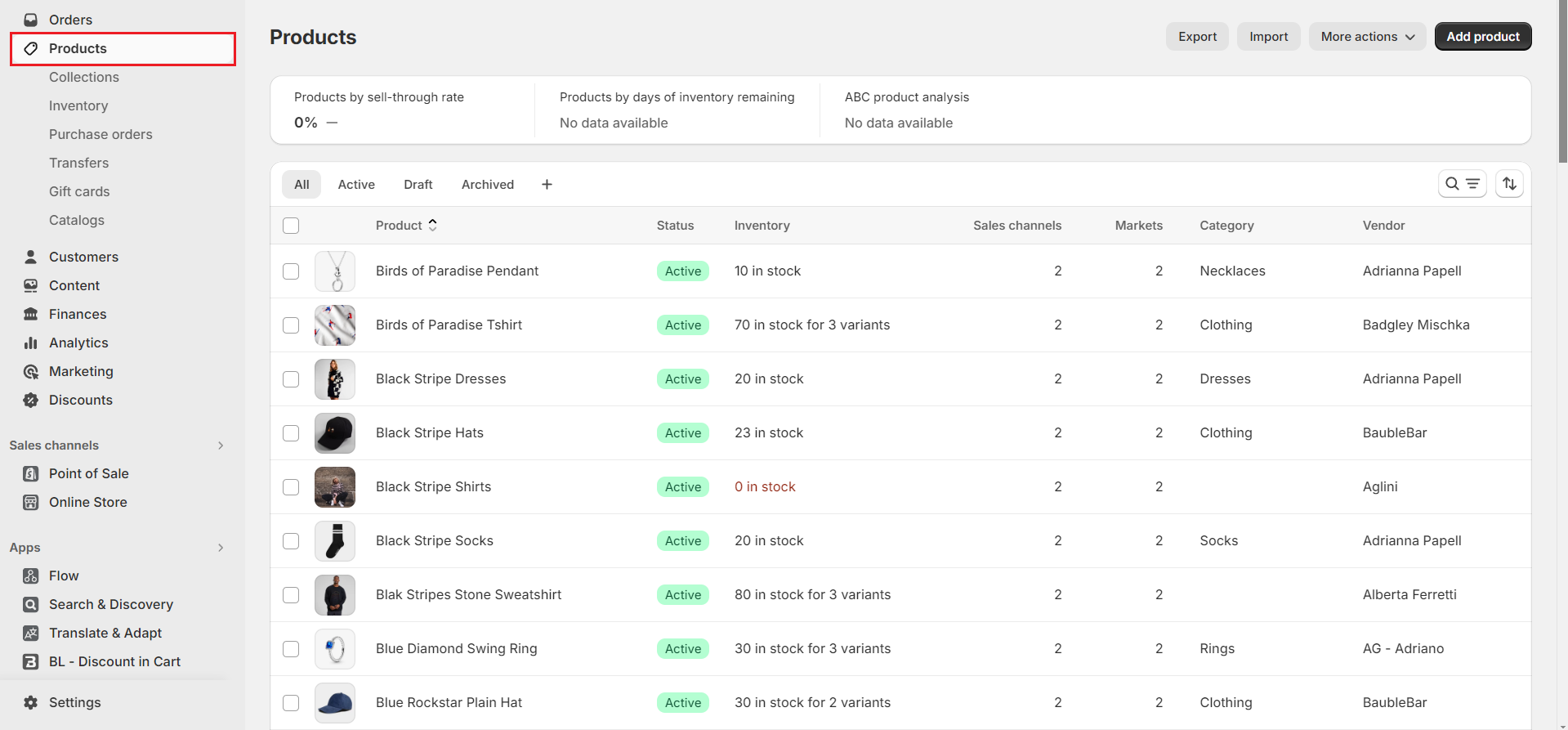Click the search and filter icon
The height and width of the screenshot is (730, 1568).
[1462, 184]
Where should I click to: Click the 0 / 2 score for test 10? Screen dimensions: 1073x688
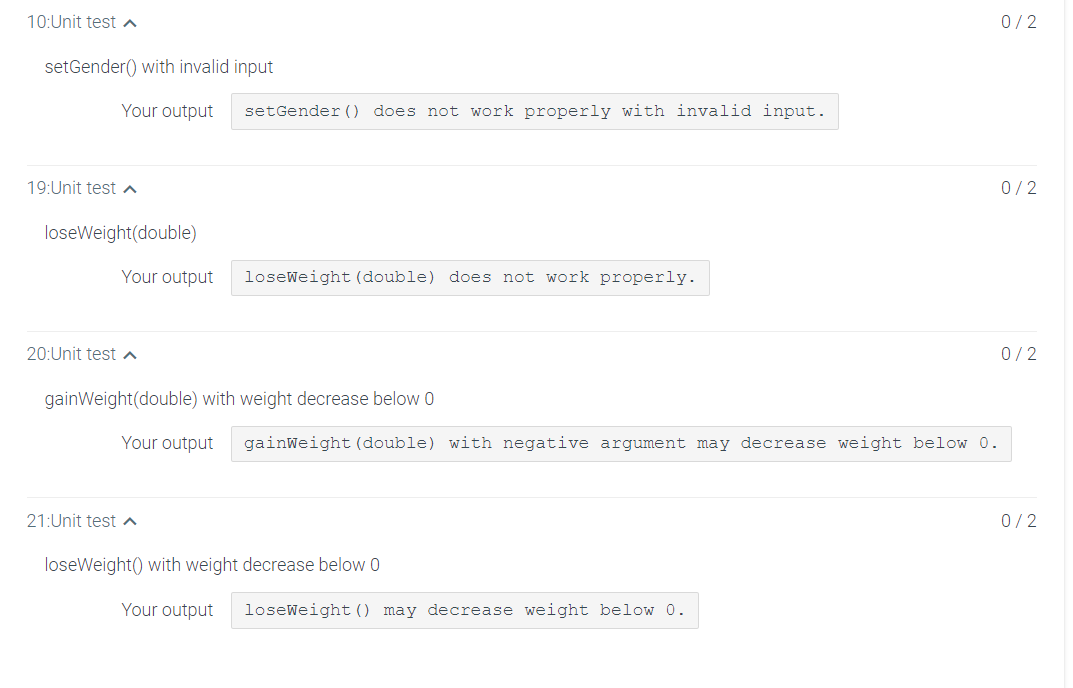[1018, 21]
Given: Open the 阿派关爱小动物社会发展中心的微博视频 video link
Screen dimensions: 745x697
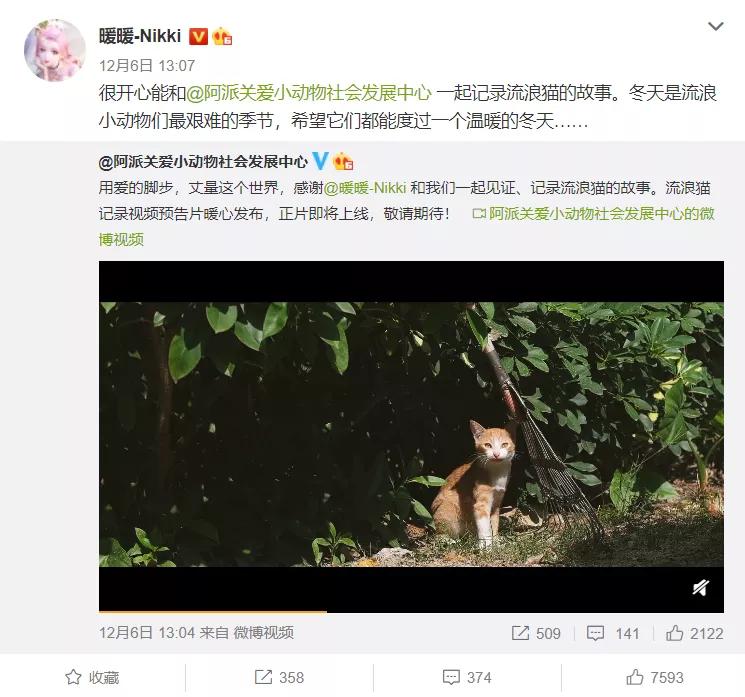Looking at the screenshot, I should [593, 214].
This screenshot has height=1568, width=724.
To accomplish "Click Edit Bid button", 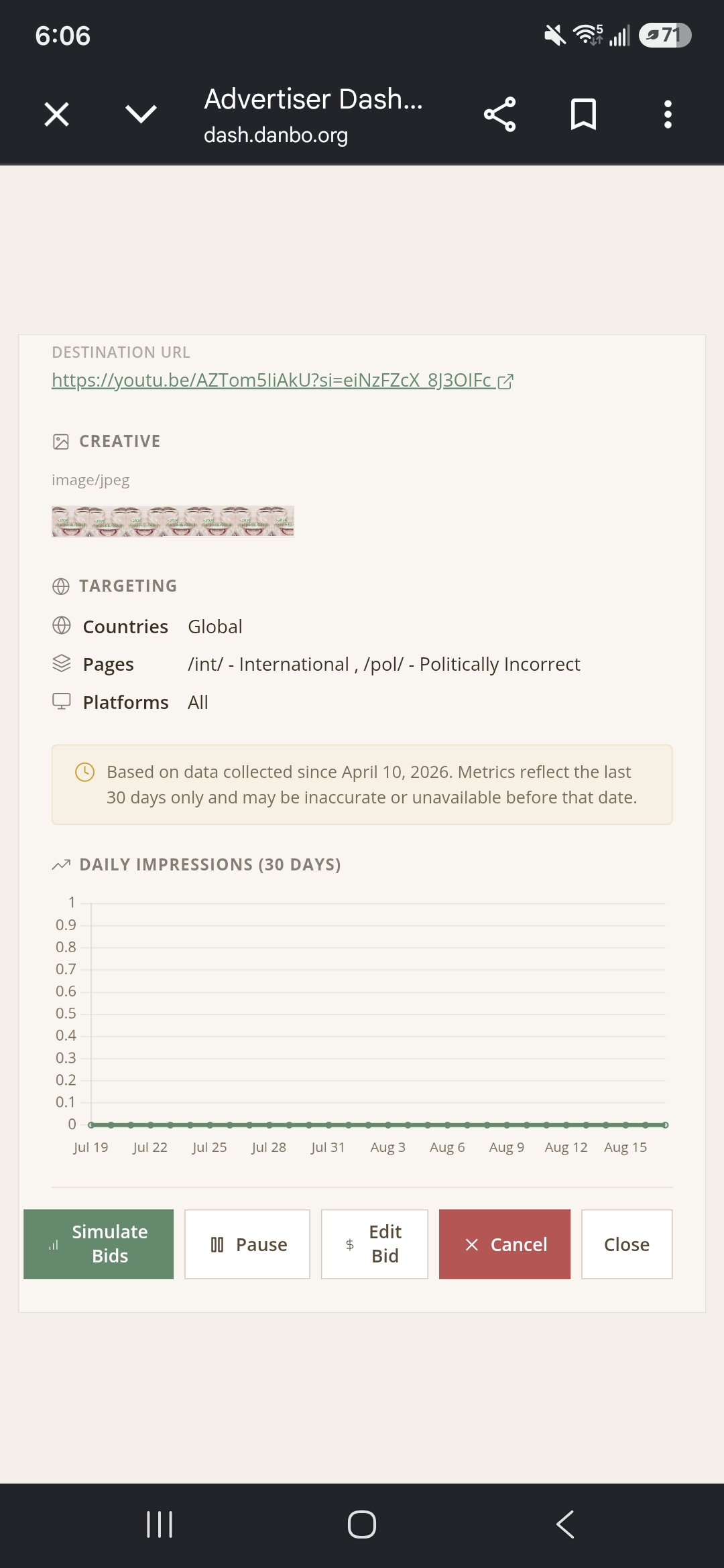I will 374,1244.
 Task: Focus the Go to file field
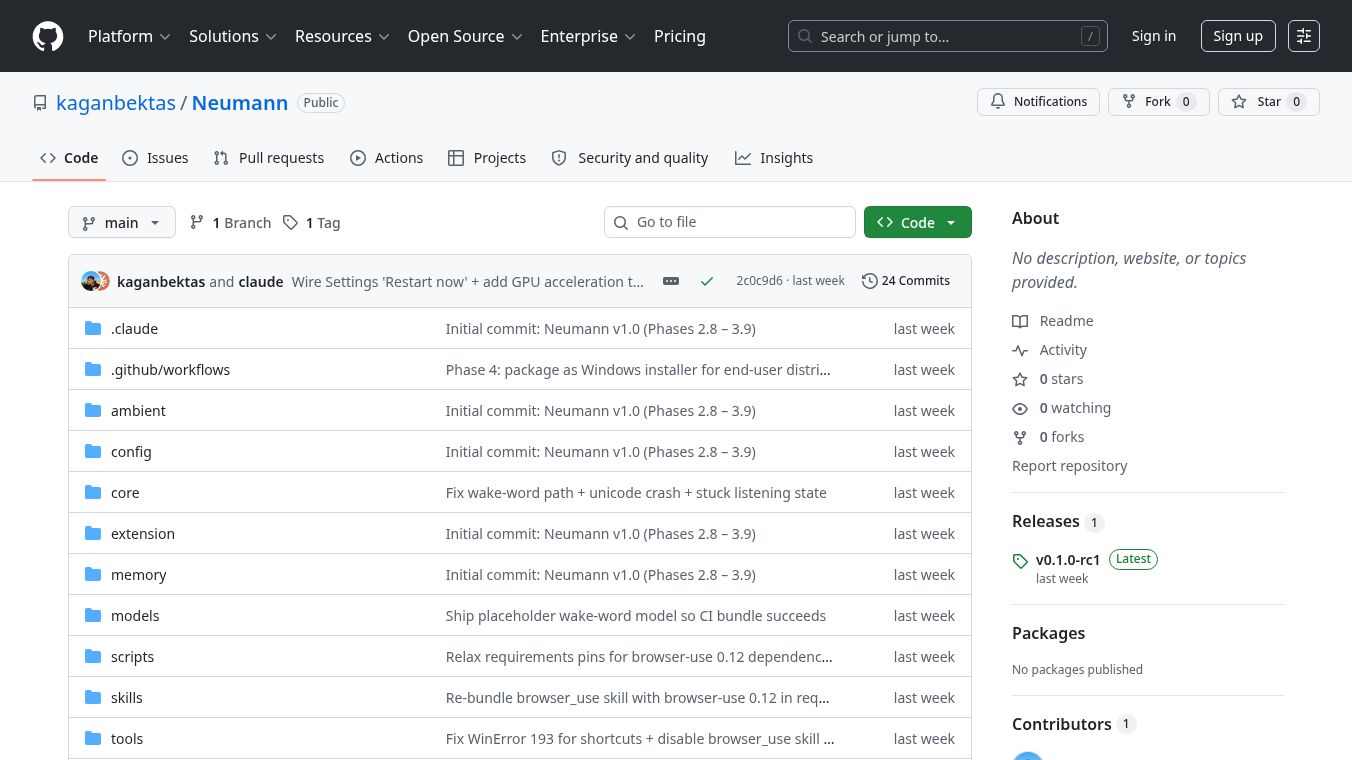click(x=730, y=222)
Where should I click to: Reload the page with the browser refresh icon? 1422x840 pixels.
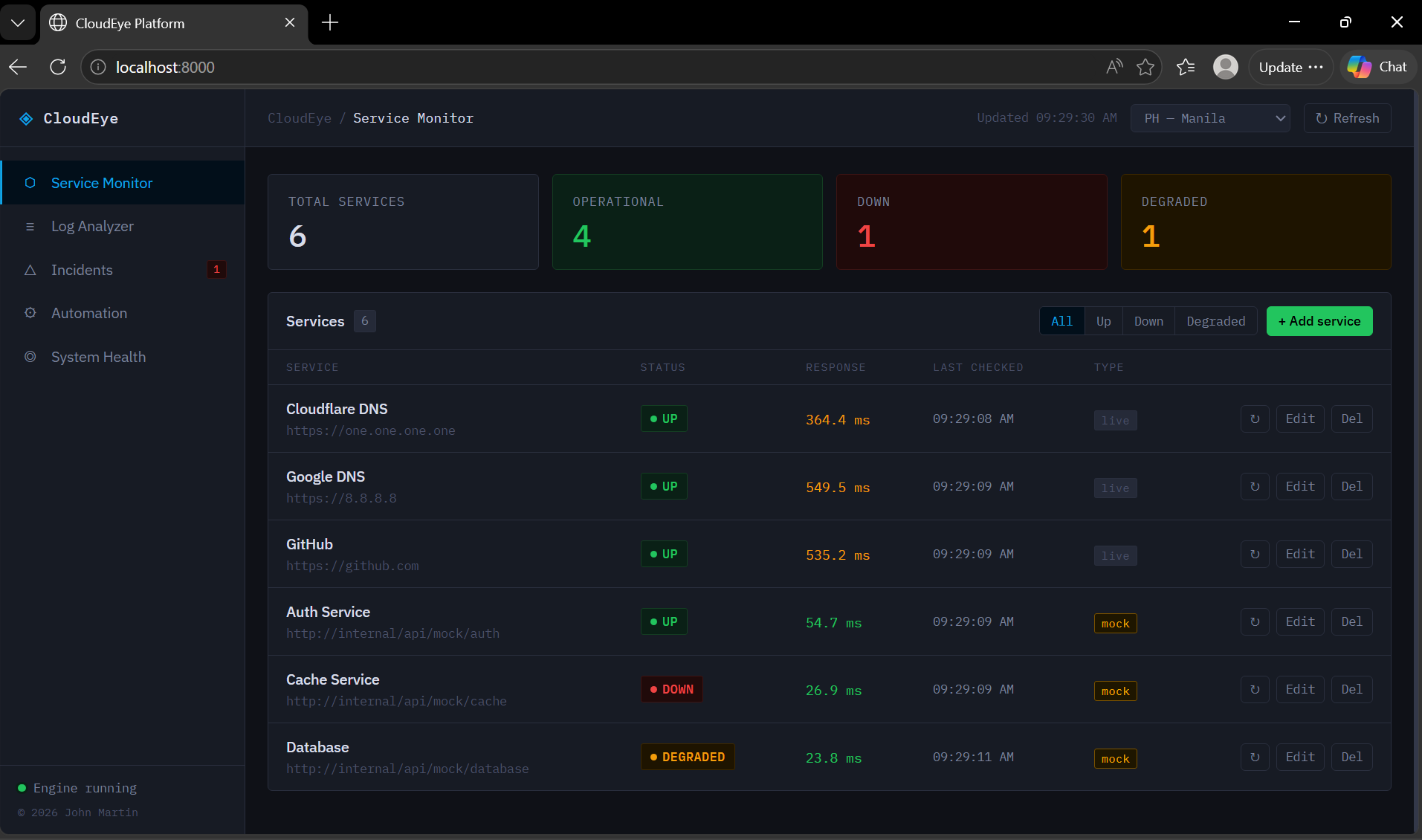pos(58,67)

Exercise directions
Exact copy required, pictures excluded: the lines from the one holding "Task: Focus the Go to file field" through the last line of the data, both ends included.

Answer to the exercise
 Task: Focus the Go to file field
click(x=730, y=222)
Where should I click to: Reload the page with the browser refresh icon? 1422x840 pixels.
pos(58,67)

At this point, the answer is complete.